The important thing about the news from Moscow is that the leadership avoided the chance to pick a younger man with a prospect of being in power long enough to change the domestic economic system.
They could have picked any one of four younger members of the Politburo to succeed Yuri Andropov. Mikhail S. Gorbachev and Vitali Vorotnikov are in their 50s. Geidar Aliev and Grigory V. Romanov are both 61.
Had the choice fallen on any one of these, then that person would have had the prospect of being in office long enough to carry out the reforms of the domestic system which Mr. Andropov never had the time to achieve.
Instead, they chose Konstantin U. Chernenko, who is 72 and was also the protege and chosen successor of Leonid Brezhnev who for so long kept the lid on change in the Soviet system.
The preference for the older man has little if anything to do with foreign policy. The issue of East-West relations was probably the last thing in the minds of the membership when it opted for the older rather than take a chance on a younger man who might make a big difference in internal economic policy.
The essential fact about the Soviet Union today is that the government is in the hands of an established and aging oligarchy made up of bureaucrats and time servers who are wedded to the existing, highly centralized, corrupt, and inefficient system.
The well-being of the individual bureaucrat is intimately tied into centralized economics. Without the system the bureaucrats would be out of jobs and out of the privileges that make the difference in Moscow between luxurious living and subsistence living.
Everyone in government in the Soviet Union knows that the system is corrupt and inefficient and that the economy is in a sad condition of stagnation. They know, and admit freely to foreign visitors, that the long-term welfare of the state calls for a thorough shake-up both of people and of methods. Some decentralization of the economy and some form of revival of the incentive system are imperative.
But it is one thing to know that reform is needed and another for the beneficiaries of the inefficent system to move eagerly on with reform. ''Not in my time'' is the inevitable attitude of the bureaucrat who enjoys a limousine, a dacha in the country, and access to the luxury commissaries.

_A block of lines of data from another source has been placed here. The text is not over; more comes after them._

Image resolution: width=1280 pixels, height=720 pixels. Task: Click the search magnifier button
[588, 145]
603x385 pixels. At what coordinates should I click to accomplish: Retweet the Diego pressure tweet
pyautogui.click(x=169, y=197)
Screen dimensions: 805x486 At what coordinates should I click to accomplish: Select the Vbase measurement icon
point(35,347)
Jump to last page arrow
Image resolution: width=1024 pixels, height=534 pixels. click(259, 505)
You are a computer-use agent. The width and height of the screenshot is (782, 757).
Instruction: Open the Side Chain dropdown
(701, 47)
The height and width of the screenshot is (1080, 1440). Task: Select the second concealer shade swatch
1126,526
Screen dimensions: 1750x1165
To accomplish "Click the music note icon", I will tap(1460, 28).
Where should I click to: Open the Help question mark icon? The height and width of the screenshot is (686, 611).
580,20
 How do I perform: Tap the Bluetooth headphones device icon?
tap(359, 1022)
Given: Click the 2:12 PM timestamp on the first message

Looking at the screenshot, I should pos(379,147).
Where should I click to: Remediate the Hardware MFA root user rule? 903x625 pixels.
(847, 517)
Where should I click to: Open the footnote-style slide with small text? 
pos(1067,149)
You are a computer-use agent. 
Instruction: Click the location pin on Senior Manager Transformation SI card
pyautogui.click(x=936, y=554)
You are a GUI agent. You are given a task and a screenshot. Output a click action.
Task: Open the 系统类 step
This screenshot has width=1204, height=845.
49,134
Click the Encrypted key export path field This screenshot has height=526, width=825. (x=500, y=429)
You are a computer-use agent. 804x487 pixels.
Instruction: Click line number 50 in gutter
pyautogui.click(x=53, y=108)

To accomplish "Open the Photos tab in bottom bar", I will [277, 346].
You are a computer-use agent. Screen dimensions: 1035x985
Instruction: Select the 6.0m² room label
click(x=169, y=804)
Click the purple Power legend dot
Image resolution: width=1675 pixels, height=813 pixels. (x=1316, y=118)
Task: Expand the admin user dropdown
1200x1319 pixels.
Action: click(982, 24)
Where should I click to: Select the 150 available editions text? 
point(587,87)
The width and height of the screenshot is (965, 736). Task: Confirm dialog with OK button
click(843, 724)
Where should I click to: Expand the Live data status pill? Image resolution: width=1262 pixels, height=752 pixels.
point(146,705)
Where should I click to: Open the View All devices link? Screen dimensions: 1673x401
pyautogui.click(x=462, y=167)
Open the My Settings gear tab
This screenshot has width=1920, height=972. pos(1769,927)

Yuri Andropov tried to reform the system, which is probably why he had difficulty establishing himself as top man quickly and also why his attempted reforms were largely blocked among the bureaucrats. He did not have time in office to break the grip of the old-time servers.
Given another 10 years in office, Mr. Andropov would probably have achieved the kind of revitalization in the Soviet system which Deng Xiaoping has achieved in China and which the recent recession did to the United States - shaking out old and inefficient industries and practices and clearing the way for a new beginning.
But all that Mr. Andropov actually achieved in his brief 15 months in office was to frighten the time servers.
When the leadership had a chance to make another choice, it rejected the younger men Mr. Andropov had brought in to the Politburo and went back to a Brezhnev man for reassurance that change, if it must be, will be as slow as possible and interfere as little as possible with the lives and comforts of the existing oligarchies.
The choice in Moscow touches the US and the rest of the Western and outside world in one way. It means that the Soviet Union will lag farther behind the West, Japan, and China in the new computer-dominated era that the others have entered or are entering. It means that a centralized control system will continue to stifle innovation. It means that older factories and obsolete industries will be kept going longer in the Soviet Union while the other industrialized countries get on with building the new factories.
This touches on foreign policy and East-West relations in one indirect way. It means that in competition for the goodwill of third-world countries the Soviets will continue to suffer the disadvantage that has long limited their recruiting. They are poor in modern consumer goods. They have little to offer their clients - but weapons.
So the story in Moscow is of a chance to modernize - which was rejected.